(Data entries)
==*==
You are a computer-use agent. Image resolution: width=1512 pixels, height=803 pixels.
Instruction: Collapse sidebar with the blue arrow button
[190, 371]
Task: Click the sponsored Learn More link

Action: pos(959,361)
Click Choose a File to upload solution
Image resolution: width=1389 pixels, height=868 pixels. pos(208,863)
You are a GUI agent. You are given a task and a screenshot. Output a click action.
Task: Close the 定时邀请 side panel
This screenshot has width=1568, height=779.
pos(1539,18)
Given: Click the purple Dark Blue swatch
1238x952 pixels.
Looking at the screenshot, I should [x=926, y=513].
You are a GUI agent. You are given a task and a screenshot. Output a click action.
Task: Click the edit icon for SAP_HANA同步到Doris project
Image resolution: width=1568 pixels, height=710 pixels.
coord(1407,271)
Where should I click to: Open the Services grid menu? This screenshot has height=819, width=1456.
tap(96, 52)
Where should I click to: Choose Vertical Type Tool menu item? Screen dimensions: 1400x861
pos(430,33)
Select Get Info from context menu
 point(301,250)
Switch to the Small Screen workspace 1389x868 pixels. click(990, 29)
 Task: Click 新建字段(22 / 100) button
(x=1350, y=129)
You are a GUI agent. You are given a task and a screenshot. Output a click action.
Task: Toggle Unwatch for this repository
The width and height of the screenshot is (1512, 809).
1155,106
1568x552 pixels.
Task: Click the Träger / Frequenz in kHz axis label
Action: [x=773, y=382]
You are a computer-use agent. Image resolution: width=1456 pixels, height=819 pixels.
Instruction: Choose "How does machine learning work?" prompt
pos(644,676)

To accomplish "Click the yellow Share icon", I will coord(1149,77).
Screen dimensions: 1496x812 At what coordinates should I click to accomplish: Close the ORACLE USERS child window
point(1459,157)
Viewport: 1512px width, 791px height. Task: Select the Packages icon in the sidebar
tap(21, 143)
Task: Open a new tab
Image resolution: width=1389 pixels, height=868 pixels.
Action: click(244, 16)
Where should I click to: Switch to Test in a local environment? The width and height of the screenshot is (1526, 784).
==*==
#### REQUIRED ACTION:
Above are the entries; copy out every line among them that contains the word "Switch".

#### WRITTEN RESPONSE:
Switch to the Small Screen workspace 1389x868 pixels. click(990, 29)
Where should I click to: Switch to Test in a local environment? The width and height of the screenshot is (1526, 784).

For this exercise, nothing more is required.